(Stored data entries)
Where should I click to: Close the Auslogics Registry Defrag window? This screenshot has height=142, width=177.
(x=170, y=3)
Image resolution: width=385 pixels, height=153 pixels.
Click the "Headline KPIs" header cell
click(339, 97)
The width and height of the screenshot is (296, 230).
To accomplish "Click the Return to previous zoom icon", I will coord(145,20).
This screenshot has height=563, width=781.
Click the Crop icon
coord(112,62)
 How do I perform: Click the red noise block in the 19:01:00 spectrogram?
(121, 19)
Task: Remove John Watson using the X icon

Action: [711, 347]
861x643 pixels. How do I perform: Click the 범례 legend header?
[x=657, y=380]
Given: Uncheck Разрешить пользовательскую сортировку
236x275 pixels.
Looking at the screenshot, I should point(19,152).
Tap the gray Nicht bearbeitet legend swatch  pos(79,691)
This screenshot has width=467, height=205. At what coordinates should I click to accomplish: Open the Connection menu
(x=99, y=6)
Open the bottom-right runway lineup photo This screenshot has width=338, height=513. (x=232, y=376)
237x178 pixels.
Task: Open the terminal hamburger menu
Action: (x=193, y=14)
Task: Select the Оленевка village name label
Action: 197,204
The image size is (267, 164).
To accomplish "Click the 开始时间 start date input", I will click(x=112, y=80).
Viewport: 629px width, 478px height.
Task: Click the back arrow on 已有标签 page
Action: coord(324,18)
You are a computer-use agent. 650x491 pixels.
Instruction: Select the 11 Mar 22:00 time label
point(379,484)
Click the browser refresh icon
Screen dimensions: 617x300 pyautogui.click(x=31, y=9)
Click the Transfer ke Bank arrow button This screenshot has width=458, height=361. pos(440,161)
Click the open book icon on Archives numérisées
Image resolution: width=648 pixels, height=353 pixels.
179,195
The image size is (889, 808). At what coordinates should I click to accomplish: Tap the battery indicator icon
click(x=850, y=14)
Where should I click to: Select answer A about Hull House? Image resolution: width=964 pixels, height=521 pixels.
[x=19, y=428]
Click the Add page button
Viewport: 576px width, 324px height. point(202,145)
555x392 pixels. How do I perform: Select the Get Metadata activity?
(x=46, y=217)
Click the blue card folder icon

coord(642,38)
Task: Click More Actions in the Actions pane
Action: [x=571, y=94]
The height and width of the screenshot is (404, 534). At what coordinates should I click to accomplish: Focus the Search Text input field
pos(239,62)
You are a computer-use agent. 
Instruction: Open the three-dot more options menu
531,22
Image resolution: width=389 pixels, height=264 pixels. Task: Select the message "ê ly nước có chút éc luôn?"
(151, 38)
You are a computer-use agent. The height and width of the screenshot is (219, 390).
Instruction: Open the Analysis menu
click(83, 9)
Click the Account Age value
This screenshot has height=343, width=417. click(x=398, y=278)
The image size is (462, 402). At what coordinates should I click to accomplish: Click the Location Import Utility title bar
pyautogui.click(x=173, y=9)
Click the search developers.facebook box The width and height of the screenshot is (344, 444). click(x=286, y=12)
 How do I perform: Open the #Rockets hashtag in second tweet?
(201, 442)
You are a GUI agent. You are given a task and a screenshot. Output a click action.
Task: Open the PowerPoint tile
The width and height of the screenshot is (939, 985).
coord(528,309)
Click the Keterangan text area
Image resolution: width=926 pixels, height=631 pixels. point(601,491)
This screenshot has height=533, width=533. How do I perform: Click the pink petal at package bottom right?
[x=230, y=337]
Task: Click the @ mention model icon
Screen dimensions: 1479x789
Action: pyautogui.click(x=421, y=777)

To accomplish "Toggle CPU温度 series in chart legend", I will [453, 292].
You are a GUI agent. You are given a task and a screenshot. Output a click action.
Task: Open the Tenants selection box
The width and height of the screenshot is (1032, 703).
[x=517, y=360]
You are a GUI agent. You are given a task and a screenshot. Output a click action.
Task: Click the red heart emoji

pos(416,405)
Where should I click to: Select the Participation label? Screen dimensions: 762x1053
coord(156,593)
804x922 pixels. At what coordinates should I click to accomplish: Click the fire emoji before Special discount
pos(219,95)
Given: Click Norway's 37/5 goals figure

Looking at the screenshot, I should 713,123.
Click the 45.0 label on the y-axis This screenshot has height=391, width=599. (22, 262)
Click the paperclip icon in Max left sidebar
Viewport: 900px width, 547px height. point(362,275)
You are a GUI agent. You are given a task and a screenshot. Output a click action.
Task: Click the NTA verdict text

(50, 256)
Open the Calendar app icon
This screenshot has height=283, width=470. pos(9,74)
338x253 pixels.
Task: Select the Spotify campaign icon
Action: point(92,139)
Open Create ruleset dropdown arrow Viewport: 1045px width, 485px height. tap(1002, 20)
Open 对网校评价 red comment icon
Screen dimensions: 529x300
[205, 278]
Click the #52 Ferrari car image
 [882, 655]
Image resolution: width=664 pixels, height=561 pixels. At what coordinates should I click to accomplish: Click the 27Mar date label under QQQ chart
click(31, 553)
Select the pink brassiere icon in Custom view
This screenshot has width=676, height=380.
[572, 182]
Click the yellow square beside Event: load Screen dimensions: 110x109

# TRY IT:
All lines of the records above that carry the word "computer" should be listed.

# ANSWER TO THE EXERCISE:
You are a computer-use agent. 650x491 pixels.
You are a computer-use agent. 
You are a computer-use agent. The height and width of the screenshot is (219, 390).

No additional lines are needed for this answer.